## [Task directions]
Starting from the first line, transcribe the whole listing exactly.

## [Records]
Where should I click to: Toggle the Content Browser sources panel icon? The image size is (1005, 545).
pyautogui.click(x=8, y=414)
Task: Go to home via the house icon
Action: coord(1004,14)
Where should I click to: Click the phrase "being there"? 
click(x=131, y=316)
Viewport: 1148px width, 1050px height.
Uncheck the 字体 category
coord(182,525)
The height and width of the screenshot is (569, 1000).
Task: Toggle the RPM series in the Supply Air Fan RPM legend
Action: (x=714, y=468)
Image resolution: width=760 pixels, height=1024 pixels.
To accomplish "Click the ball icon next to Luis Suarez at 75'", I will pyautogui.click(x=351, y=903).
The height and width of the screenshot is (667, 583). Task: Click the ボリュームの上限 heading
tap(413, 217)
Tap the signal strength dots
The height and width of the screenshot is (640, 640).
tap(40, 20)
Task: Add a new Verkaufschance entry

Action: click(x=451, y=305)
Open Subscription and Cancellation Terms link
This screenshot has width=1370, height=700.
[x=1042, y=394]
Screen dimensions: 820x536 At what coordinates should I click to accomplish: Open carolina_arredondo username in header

## [Response to the exercise]
Where should I click to: Toggle the Content Browser sources panel icon? The image size is (1005, 545).
pyautogui.click(x=8, y=414)
Task: Go to home via the house icon
Action: coord(1004,14)
Where should I click to: Click the phrase "being there"? 
click(x=131, y=316)
Viewport: 1148px width, 1050px height.
Uncheck the 字体 category
coord(182,525)
The height and width of the screenshot is (569, 1000).
Task: Toggle the RPM series in the Supply Air Fan RPM legend
Action: (x=714, y=468)
Image resolution: width=760 pixels, height=1024 pixels.
To accomplish "Click the ball icon next to Luis Suarez at 75'", I will pyautogui.click(x=351, y=903).
The height and width of the screenshot is (667, 583). Task: Click the ボリュームの上限 heading
tap(413, 217)
Tap the signal strength dots
The height and width of the screenshot is (640, 640).
tap(40, 20)
Task: Add a new Verkaufschance entry

Action: click(x=451, y=305)
Open Subscription and Cancellation Terms link
This screenshot has width=1370, height=700.
[x=1042, y=394]
Screen dimensions: 820x536 At what coordinates should I click to accomplish: Open carolina_arredondo username in header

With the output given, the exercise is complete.